__Document passage__:
Job stress, social isolation, and burnout rate are often overlooked in healthcare, especially when the general population expects healthcare workers to just get used to habitual burnout due to chronic exposure to stressful and aversive situations. And while this line of work can be rewarding for some, it's just as challenging for most. Working in the healthcare industry is no easy feat, especially since professional life and the overall work environment jeopardize physical and mental health.

In this article, we will talk about how to recognize the early signs of burnout among healthcare workers. In line with our article about useful self-care recommendations for nurses, we want to broaden the target audience and discuss burnout among healthcare workers in general. Factoring in personality traits, mental health concerns, personal life, the onset of stress and the lack of stress management initiatives and skills, and even substance abuse or cases of suicide reports among employees, we will dive deep into these issues and find ways to help out healthcare workers ultimately for the prevention of burnout.

‍How Do We Understand Burnout?

Burnout is a term used to describe being emotionally, physically, and mentally exhausted. In the case of healthcare workers, this is from prolonged exposure to workplace stress. It leaves healthcare workers feeling overwhelmed, reduces their motivation, and makes them unable to perform their job duties properly.

It's important not to confuse burnout with exhaustion, which is a normal reaction of the human body (and the mental state as well) when facing stress. Burnout, on the other hand, creates a state of constant emotional, physical, and mental exhaustion and is generally caused by prolonged or excessive levels of stress. As stress begins to pile up and continue, a person begins to lose interest and motivation to complete simple tasks and activities they once enjoyed.

__Collected data entries__:
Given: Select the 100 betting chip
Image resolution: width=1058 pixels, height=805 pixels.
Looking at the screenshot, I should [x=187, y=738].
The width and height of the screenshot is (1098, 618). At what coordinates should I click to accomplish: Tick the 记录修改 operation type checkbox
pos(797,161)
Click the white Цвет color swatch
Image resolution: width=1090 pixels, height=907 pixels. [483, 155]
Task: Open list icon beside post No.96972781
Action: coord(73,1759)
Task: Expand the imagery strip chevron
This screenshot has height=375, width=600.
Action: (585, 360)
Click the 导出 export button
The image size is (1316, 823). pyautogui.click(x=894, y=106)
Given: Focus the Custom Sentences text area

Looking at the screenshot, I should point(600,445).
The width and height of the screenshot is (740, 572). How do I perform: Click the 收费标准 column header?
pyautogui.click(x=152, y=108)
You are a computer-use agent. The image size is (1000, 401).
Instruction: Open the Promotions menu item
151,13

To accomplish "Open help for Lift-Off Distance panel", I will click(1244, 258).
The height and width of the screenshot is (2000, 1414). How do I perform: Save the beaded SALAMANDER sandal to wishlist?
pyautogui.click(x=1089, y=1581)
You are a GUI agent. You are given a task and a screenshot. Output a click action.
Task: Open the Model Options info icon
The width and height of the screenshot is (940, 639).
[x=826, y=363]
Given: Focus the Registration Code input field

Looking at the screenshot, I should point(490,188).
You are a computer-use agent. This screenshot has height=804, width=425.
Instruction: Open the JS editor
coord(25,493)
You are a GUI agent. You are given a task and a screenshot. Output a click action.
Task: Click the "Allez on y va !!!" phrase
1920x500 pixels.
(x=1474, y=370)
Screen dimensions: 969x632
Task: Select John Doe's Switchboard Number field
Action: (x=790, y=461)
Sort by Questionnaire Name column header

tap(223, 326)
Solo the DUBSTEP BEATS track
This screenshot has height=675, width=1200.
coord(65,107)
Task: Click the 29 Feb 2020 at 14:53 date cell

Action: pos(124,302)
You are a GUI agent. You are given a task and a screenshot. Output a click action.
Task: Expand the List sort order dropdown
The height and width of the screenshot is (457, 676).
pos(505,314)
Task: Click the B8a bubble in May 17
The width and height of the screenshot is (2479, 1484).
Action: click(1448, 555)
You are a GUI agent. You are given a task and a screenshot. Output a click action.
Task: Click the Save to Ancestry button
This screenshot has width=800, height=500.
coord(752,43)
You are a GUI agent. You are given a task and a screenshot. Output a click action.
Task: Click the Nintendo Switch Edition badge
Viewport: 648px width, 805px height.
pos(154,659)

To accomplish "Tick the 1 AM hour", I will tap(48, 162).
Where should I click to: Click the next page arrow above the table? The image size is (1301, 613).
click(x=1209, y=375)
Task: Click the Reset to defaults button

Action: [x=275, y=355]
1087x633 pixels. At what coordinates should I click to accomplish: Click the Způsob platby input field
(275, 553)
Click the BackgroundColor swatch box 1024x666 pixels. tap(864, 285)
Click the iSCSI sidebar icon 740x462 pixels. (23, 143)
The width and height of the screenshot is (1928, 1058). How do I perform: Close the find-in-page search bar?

__Activity A__: In the healthcare burnout passage, shorten the paragraph that begins "It's important not to confuse burnout with exhaustion" into a brief bulleted list that keeps its main facts.
__Activity B__: Write out the stretch of the healthcare burnout passage from "Burnout is a" through "they once enjoyed." word for word.
You won't need the items for any of this.

__Final answer A__:
- Burnout and exhaustion are not the same thing.
- Exhaustion is the body's and mind's normal reaction to stress.
- Burnout is constant emotional, physical, and mental exhaustion, usually caused by prolonged or excessive stress.
- As stress builds and continues, a person loses interest and motivation to do simple tasks and activities they once enjoyed.

__Final answer B__:
Burnout is a term used to describe being emotionally, physically, and mentally exhausted. In the case of healthcare workers, this is from prolonged exposure to workplace stress. It leaves healthcare workers feeling overwhelmed, reduces their motivation, and makes them unable to perform their job duties properly.

It's important not to confuse burnout with exhaustion, which is a normal reaction of the human body (and the mental state as well) when facing stress. Burnout, on the other hand, creates a state of constant emotional, physical, and mental exhaustion and is generally caused by prolonged or excessive levels of stress. As stress begins to pile up and continue, a person begins to lose interest and motivation to complete simple tasks and activities they once enjoyed.